The DOT also turned down the Birch Street route, citing the sharp, narrow corner at Birch and May, which is bordered by the K&B Trailer Court.

Hospital is allocated grant for rooftop helicopter pad. Odessa Memorial Hospital has received from the Aeronautics Division of Washington State Department of Transportation that $54.572 has been allocated for the design, planning and construction of a heliport on the hospital roof.

Lincoln County Hospital District #1 applied for the grant in June. The rooftop pad will replace an inadequate landing site beside the hospital which medical evacuation helicopters have been using. The facility will be located on the roof of the northwest wing of the hospital building, with the hospital’s elevator being extended to the roof for easy access to helicopters.

The cost of the landing pad and a reinforcement structure to support it are covered by the state funding. Making up the $73,000 total cost of the project will be contributions from the community of $7,000 and $10,800 in in-kind volunteer work and services by community members and hospital personnel.

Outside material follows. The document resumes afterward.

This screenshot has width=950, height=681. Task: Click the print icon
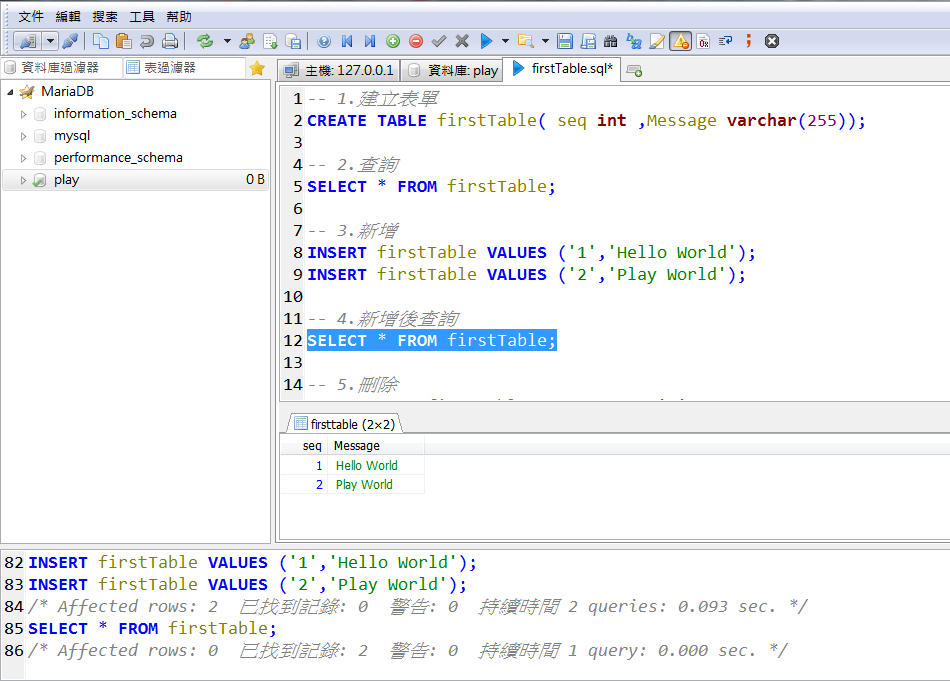click(x=170, y=41)
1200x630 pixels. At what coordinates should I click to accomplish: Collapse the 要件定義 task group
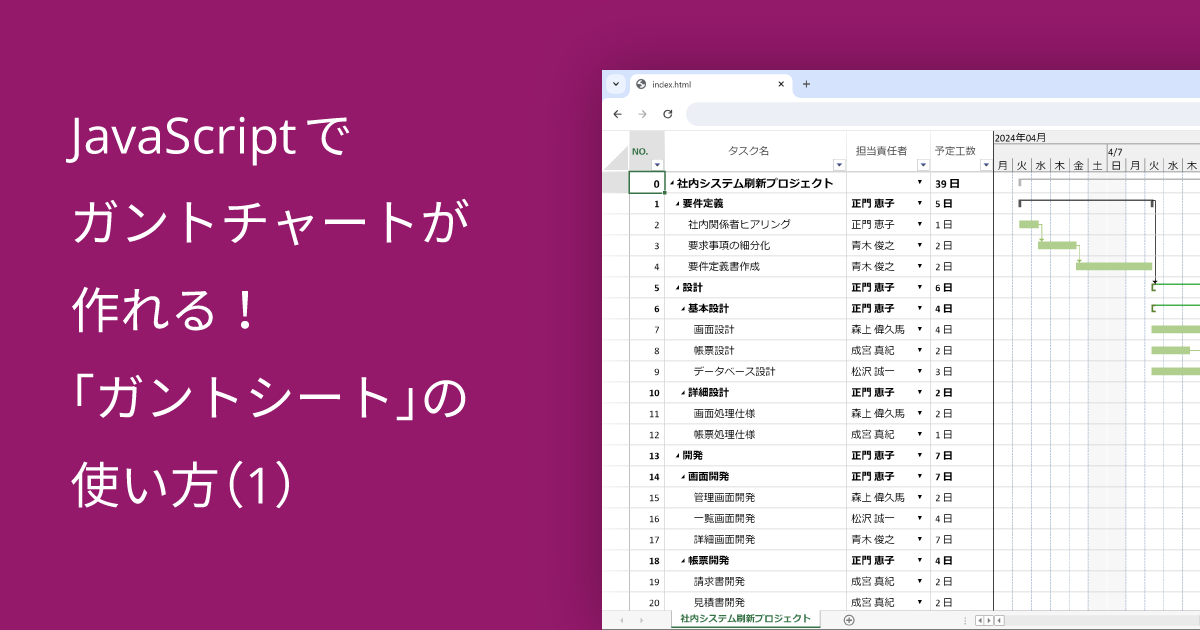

Aviation consultant David Ketchum, of Bellevue, planned and designed the new facility for Odessa. He has designed similar heliports for hospitals in Quincy, Grand Coulee and Colfax.

State funding for the Odessa Project is made available through tax on general aviation fuel. These revenues until recently were applied only to general aviation and airport improvement projects. The funding now has been extended to include such projects as landing pads for emergency evacuation aircraft.